History
Prior to the construction of Severance Hall, the Cleveland Orchestra first performed in the much smaller Grays Armory in downtown Cleveland, and then moved two miles east to the Masonic Auditorium for concerts throughout the 1920s. However, both buildings were used by other groups and for a variety of different kinds of presentations. Most famously, the Orchestra twice had to arrange alternative concert locations from Grays Armory on short notice due to a scheduling conflict with a poultry exhibition. The Orchestra's administration came to recognize the advantages that having its own hall could bring to the ensemble's performances through consistent availability of such a hall for rehearsals, radio broadcasts, and other musical purposes.

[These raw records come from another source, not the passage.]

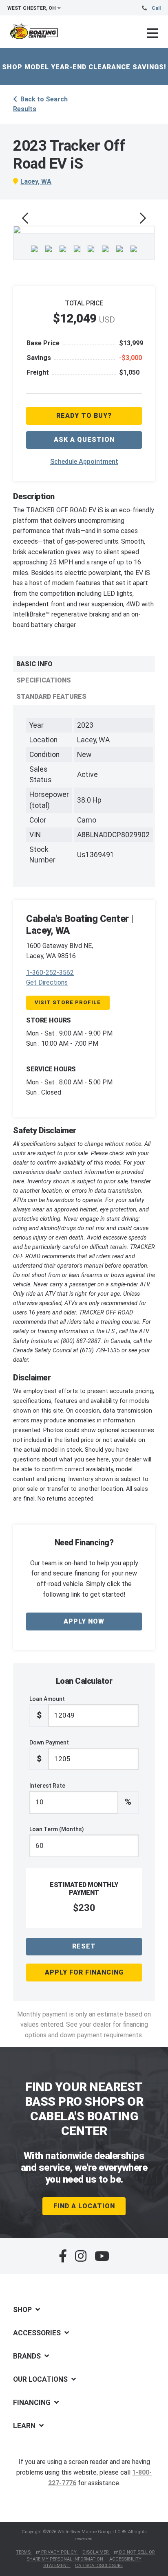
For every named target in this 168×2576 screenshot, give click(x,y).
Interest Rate (80, 1794)
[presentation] (25, 218)
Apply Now (84, 1621)
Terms (24, 2552)
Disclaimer (96, 2552)
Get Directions (47, 982)
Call (156, 8)
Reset (84, 1946)
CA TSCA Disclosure (99, 2565)
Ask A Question (84, 439)
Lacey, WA (35, 181)
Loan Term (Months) (56, 1829)
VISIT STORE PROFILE (68, 1002)
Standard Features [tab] (51, 696)
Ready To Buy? (84, 415)
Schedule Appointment (84, 461)
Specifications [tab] (43, 680)
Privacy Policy (59, 2552)
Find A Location (84, 2206)
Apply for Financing (84, 1972)
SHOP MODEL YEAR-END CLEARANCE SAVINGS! (84, 67)
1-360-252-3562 (50, 972)
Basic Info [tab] (34, 664)
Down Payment (49, 1751)
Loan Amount (47, 1708)
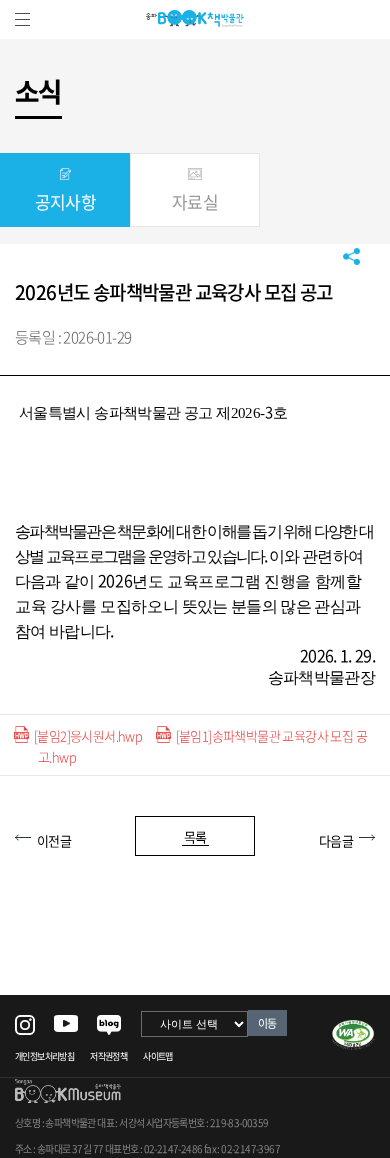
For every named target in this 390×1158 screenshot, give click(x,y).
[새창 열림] (353, 1028)
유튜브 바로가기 (66, 1023)
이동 (267, 1023)
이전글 (54, 840)
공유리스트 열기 (351, 256)
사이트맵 (158, 1056)
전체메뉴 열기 (22, 19)
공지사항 (66, 201)
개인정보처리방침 (44, 1056)
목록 (195, 836)
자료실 (195, 201)
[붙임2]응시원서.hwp (88, 735)
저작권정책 (108, 1056)
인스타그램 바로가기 (25, 1025)
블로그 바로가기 (109, 1025)
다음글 (336, 840)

After much encouragement from the orchestra's founder Adella Prentiss Hughes and its then Music Director Nikolai Sokoloff, plans for Severance Hall materialized using land offered from Western Reserve University (now Case Western Reserve University) at $1 per year and funds from public fundraising and local philanthropists. The conceiver and biggest funder of the project was industrial magnate and philanthropist John Long Severance, who donated $1 million towards development and named the hall after his recently deceased wife Elisabeth Dewitt Severance. Despite the economic difficulties of the Great Depression, construction began in 1929 and finished in 1931.
Designed by local firm Walker and Weeks, the building's exterior is transitional between Classical, and the late flowering of Classical style known as Art Moderne or Art Deco. New York sculptor Henry Hering created an art-deco sculpture for the pediment. Inside, Severance Hall is one of America's greatest Art Deco interiors. As was usual with the style, Egyptian Revival mix with inspiration drawn from Greek and Roman themes. The ceiling and pillars of the auditorium glisten with Art Deco motifs in aluminum leaf, the new material that was the darling of Art Deco designers.